Westover is an unincorporated community in Baylor County, in the U.S. state of Texas. According to the Handbook of Texas, the community had a population of 18 in 2000.

History
Westover was established when the Gulf, Texas and Western Railroad was built through the area in 1910. J.W. Stevens named the community after his wife's maiden name. A post office was established at Westover in 1910 and remained in operation until 1957. Westover served as a small center for marketing and agriculture. Its population was 90 in 1949, 61 in 1970, 58 in 1990, and 18 in 2000. James H.B. Kyle served as the community's postmaster.

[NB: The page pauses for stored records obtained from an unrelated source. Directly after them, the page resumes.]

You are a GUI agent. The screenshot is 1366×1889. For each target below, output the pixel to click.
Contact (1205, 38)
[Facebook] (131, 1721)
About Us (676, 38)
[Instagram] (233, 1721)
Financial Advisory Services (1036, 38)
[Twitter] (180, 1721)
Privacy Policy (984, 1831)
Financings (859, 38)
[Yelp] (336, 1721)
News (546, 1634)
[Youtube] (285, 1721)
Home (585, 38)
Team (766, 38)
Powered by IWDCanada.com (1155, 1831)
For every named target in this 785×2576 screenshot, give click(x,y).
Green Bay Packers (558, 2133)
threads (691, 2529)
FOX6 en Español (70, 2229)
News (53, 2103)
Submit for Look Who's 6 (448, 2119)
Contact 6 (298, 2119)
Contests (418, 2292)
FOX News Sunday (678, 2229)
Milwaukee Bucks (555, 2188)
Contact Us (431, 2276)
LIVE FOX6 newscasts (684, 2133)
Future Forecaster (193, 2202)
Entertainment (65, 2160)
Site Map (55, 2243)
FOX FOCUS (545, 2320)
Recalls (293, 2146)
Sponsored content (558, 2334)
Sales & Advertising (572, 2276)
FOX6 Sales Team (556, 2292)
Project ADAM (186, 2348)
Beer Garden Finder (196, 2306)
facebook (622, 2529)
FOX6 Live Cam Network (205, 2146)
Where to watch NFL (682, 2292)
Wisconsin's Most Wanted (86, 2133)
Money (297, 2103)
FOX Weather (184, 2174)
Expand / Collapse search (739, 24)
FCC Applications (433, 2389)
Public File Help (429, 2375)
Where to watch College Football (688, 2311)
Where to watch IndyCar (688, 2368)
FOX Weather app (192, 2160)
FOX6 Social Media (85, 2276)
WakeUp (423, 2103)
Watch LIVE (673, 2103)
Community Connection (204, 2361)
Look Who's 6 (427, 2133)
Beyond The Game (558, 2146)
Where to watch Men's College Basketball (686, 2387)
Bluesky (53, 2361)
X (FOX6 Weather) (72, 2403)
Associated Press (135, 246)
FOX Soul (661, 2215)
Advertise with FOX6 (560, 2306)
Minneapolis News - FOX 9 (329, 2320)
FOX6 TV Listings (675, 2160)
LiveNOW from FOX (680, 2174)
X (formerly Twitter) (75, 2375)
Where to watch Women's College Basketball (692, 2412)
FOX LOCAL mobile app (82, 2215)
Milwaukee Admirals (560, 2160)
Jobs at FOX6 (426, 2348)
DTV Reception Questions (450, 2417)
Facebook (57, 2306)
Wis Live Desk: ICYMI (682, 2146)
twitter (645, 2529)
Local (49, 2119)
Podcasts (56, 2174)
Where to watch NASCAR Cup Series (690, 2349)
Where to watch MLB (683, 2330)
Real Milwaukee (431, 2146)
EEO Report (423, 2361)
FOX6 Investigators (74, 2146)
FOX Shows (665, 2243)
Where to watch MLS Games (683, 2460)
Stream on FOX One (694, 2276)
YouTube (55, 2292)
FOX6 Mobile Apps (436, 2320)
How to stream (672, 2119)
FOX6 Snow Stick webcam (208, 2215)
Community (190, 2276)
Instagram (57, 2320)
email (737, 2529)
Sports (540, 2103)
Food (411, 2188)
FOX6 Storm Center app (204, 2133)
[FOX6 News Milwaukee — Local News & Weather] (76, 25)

Businesses in the community included a bank, barbershops, cotton gins, dry goods stores, churches, and a cemetery. A fire hit the community in 1921 and the railroad was abandoned in 1942, leaving residents to move to Seymour.

Geography
Westover is located on Texas State Highway 114,  southeast of Seymour in southeastern Baylor County.

Education
Westover had its own school in 1913 and developed into a school district with as many as 175 students enrolled. The campus had 6 classrooms. The school had a historical marker and headstone to remember it by. Classes were originally held at the local Church of Christ until a school building was built out of frame in 1911. It was then replaced by a building made of bricks, hosted eleven grade levels, and had 7 classrooms, a library, and an auditorium. It had 400 students enrolled in the 1930s, but after people moved on, the school closed in the 1950s. Today, the community is served by the Olney Independent School District.